Des témoignages accablants qui se multiplient
Bruno Ménard, secrétaire général du syndicat des sapeurs-pompiers volontaires de France, confirme que les langues commencent à se délier. Les nouveaux témoignages visent trois des quatre jeunes sapeurs-pompiers volontaires déjà mis en cause dans l'affaire de viol en réunion. Ces quatre hommes ont tous été suspendus administrativement à titre conservatoire par le service départemental d'incendie et de secours du Gard depuis mars 2025.
Les déclarations recueillies évoquent divers comportements inappropriés :
- Un harcèlement sexuel d'ambiance quotidien
- Des commentaires déplacés répétés sur l'apparence physique
- Un cas d'agression sexuelle présumée
Bruno Ménard précise : "Les témoignages évoquent un harcèlement sexuel, un cas d'agression sexuelle mais aussi un harcèlement sexuel d'ambiance. C'est comme si vous aviez des collègues qui, chaque jour, deux à trois fois par jour, vous disaient : 'T'es charmante aujourd'hui', 'Tiens, ton jean, ça te fait un joli petit cul'."
Une omerta systémique dénoncée
L'ancienne sapeur-pompier volontaire à l'origine de la plainte initiale décrivait déjà un climat "malaisant" à la caserne. Elle rapportait notamment que les jeunes mis en cause "parlaient de sexe à longueur de journée" et évoquait des scènes particulièrement choquantes dans la salle télé de la caserne.
Pour Bruno Ménard, cette situation n'est malheureusement pas isolée : "Cette omerta est systémique. Tout est fait pour ne pas entendre les victimes, pour laisser les agresseurs faire et, surtout, qu'il n'y ait pas de vagues pour ne pas entacher la profession. Si une victime se plaint, on fait tout pour la neutraliser, pour l'éliminer en mettant fin à son contrat."
Mobilisation féministe et soutien aux victimes
Dans la nuit du 27 février, une dizaine de membres des Amazones d'Avignon ont mené une opération de collage à Beaucaire et dans d'autres communes gardoises. Cette association féministe, créée en 2019, souhaitait ainsi montrer son soutien aux victimes et encourager d'autres potentielles victimes à parler.
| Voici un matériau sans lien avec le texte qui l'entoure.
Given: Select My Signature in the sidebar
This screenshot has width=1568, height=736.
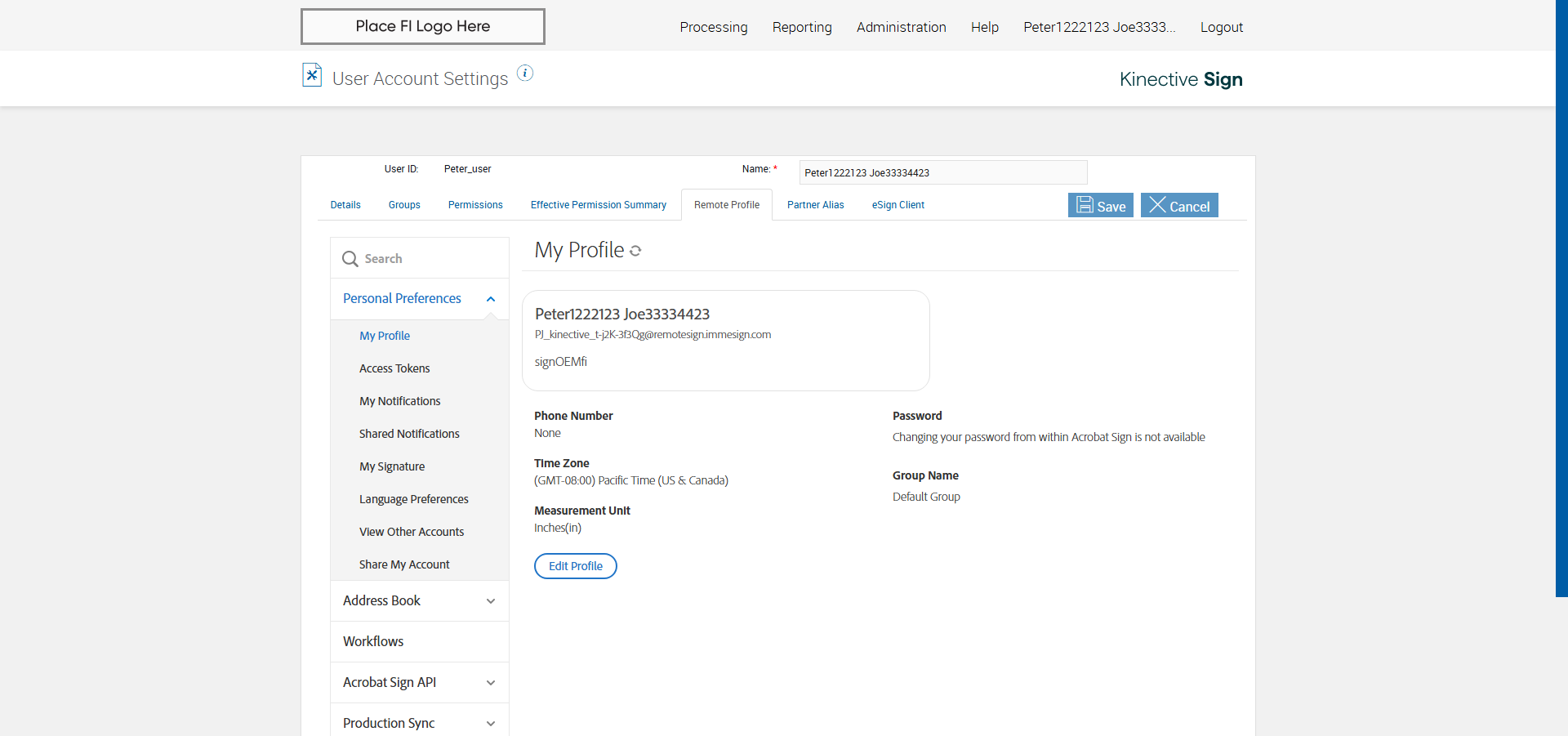Looking at the screenshot, I should 392,466.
Blandine, à la tête de ce collectif, explique : "Quand on a eu écho de cette affaire à Beaucaire, on a voulu, dans un premier temps, montrer à la victime, qu'on la soutenait. Et cette action vise aussi à dire aux potentielles autres victimes, qu'on les croit et qu'il faut qu'elles parlent."
Un problème structurel qui dépasse Beaucaire
Le représentant syndical évoque un problème qui toucherait un "nombre inquiétant de casernes" à travers la France. Il souligne également la difficulté des chefs de caserne, souvent isolés face à ces problématiques complexes.
Malgré ce tableau sombre, Bruno Ménard observe une évolution positive : "Les gens commencent à parler. On a des dossiers dans tous les sens. Je pense qu'on a vraiment mis le pied dans la fourmilière." Le syndicat a mis en place une ligne d'écoute et une adresse mail spécifique pour recueillir les témoignages de victimes ou témoins.
Le parquet de Nîmes s'est saisi du dossier et les quatre hommes mis en cause restent présumés innocents dans l'attente des suites judiciaires. La direction du Sdis 30 affirme pour sa part n'avoir reçu aucun autre témoignage ni plainte concernant le centre de secours de Beaucaire.